* **EXERCISE**
Edit the rows from the line containing "1080x1120 pixels. How" through the end of the rows so that "timestamp" becomes "time label", with everything else unchanged. Give only those lines, and leave the pictures out.

* **INPUT DATA**
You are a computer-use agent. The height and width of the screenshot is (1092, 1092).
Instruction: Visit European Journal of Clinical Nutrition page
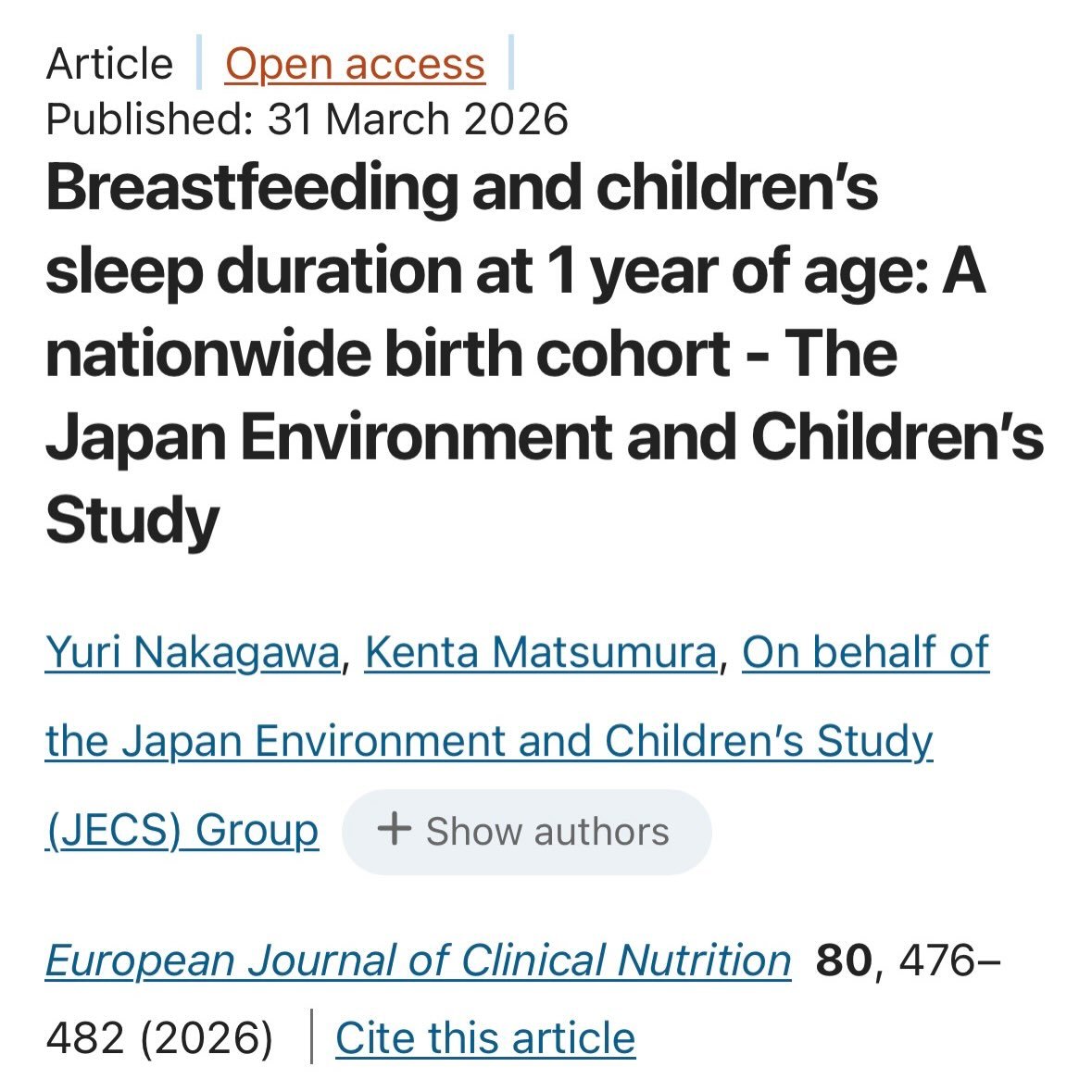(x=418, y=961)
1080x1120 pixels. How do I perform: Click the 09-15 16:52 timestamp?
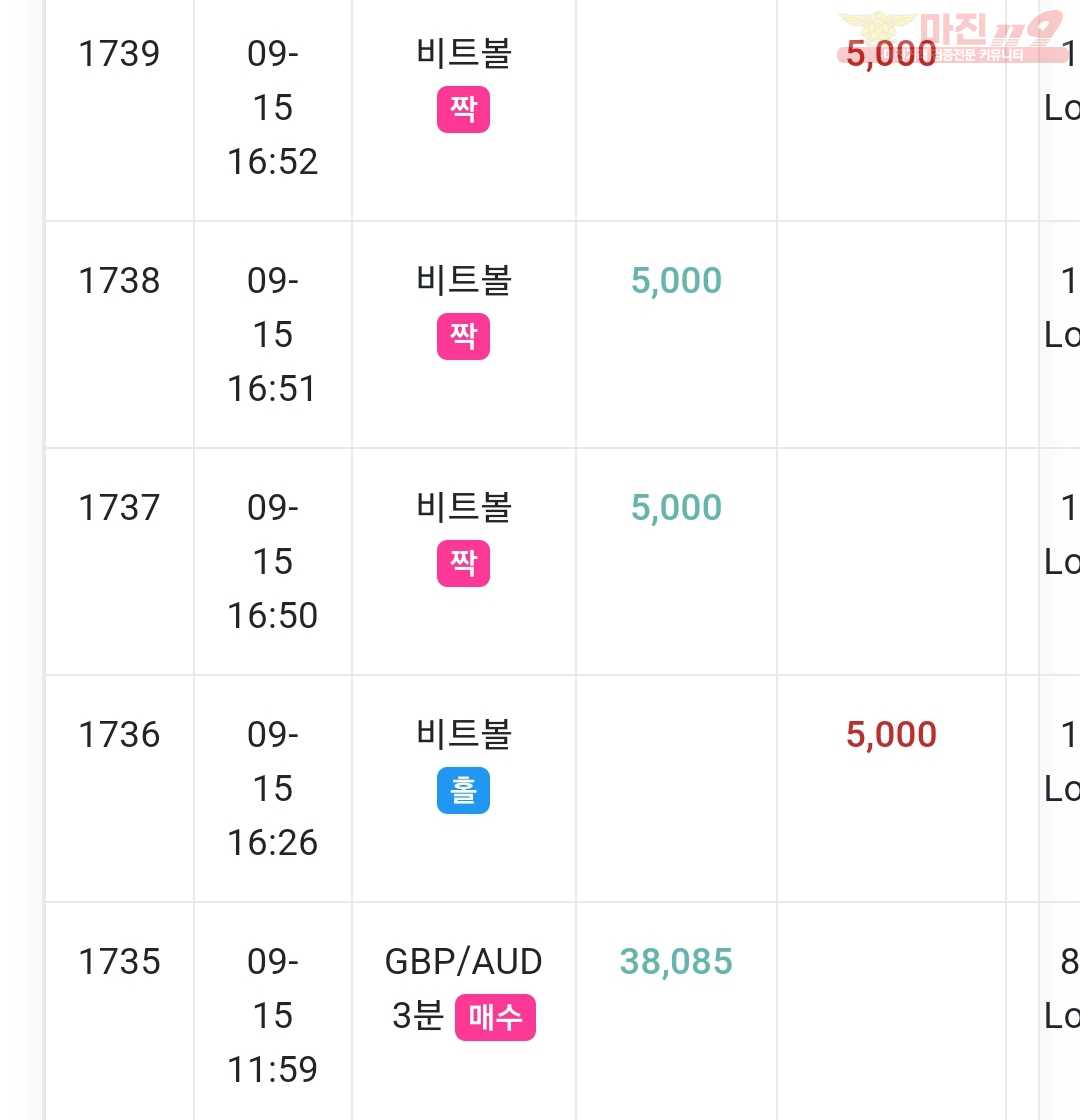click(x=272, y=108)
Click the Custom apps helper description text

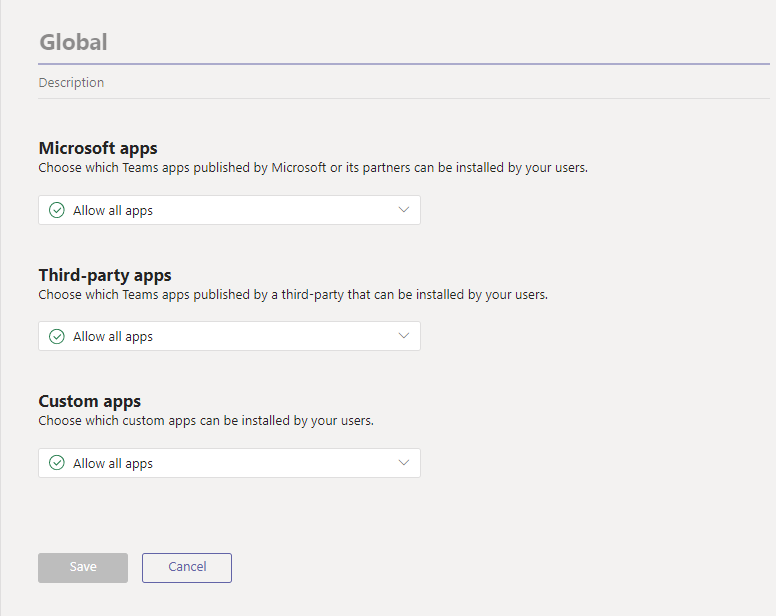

* **WRITTEN ANSWER**
1080x1120 pixels. How do I perform: Click the 09-15 16:52 time label?
click(x=272, y=108)
Click the Custom apps helper description text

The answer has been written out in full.